Gerardo Castro Arica for AWS Heroes

Posted on Mar 27 • Edited on Apr 16

Mutable tags. 10,000 pipelines. One credential. — What the Trivy attack taught me about implicit trust

#ai #devops #security

A few days ago I was designing a GitHub Actions pipeline with security scanning tools. Choosing what to integrate, how to structure it, what permissions to give it — especially for the context of the project I was building it for. The kind of work that feels productive — you're building something that will improve the team's security posture.

That's when I found out what had happened to Trivy.

On March 19, 2026, TeamPCP compromised the most widely used open-source vulnerability scanner in the cloud-native ecosystem. They didn't hack a business application. They didn't exploit a vulnerability in production code. They compromised the tool that thousands of organizations use to find vulnerabilities in their own applications. The security scanner became the weapon.

That made me stop. Not to throw the pipeline away — but to rethink from what principles I was building it.

This post is not a threat intelligence analysis. I'm a practitioner who is learning more and more about building security pipelines and who reflected on this case. What I found along the way changed how I think about trust in external dependencies.

What exactly happened?

The attack wasn't a single event — it was a multi-phase campaign that lasted several days and started earlier than most people think.

Three weeks before March 19, an automated bot called hackerbot-claw exploited a misconfigured workflow in the Trivy repository and stole a Personal Access Token. Aqua Security detected the incident and rotated credentials — but the rotation was incomplete. TeamPCP retained access to the credentials that survived.

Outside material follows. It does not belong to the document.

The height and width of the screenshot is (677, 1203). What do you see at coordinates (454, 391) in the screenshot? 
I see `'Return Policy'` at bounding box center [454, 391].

That's what made everything that followed possible. [Palo Alto Networks]

On March 19 at 17:43 UTC, using those retained credentials, TeamPCP compromised three components simultaneously:

The Trivy binary. A malicious version — v0.69.4 — was published across all official distribution channels: GitHub Releases, Docker Hub, GHCR, ECR Public, deb/rpm repositories, and get.trivy.dev. The scanning logic lives in this binary. The other two components are wrappers that invoke it. [Wiz Research]

trivy-action. The GitHub Action most teams use to integrate Trivy into their pipelines. TeamPCP force-pushed 76 of 77 version tags to point at malicious commits. Pipelines referencing these actions by tag began executing the attacker's code on their next run — with no visible change to the tag name or the releases page. [Microsoft Security Blog]

setup-trivy. The Action that installs the binary. All 7 existing tags were compromised in the same way.

The payload was an infostealer that harvested SSH keys, cloud tokens, Kubernetes credentials, and pipeline environment variables — all while Trivy ran normally and produced the expected output. To an engineer reviewing the logs, the step appeared successful. [SANS Institute]

Exposure windows ranged from 3 to 12 hours depending on the component. Three days later, on March 22, TeamPCP published additional malicious images on Docker Hub — v0.69.5 and v0.69.6 — using separately compromised Docker Hub credentials, extending exposure by another ~10 hours. [Legit Security]

According to SANS Institute, more than 10,000 CI/CD workflows are reported to have been affected.

They didn't exploit code — they exploited trust

When most teams think about an attack, they picture someone finding a buffer overflow, an SQL injection, an RCE. A technical vulnerability in the code that needs to be patched.

TeamPCP did none of that.

They didn't find a bug in Trivy. They didn't break any cryptographic algorithm. They exploited something much harder to patch: the implicit trust logic that organizations place in their dependencies. The premise that if a tool comes from the official vendor, through the official channel, with the official tag — it's safe.

That premise is what failed.

There's a brutal irony in how the impact was distributed. The most diligent teams — the ones who had integrated Trivy into every PR, every merge, every deploy — were the most exposed. The more disciplined the team was about running their security pipeline, the more times the infostealer ran. The good practice became the attack vector. [SANS Institute]

This is not an argument to stop scanning. It's an argument to understand that trusting an external tool without verifying its integrity is exactly the same as trusting a user without verifying their identity. In IAM, nobody accepts that. In dependencies, we accept it all the time.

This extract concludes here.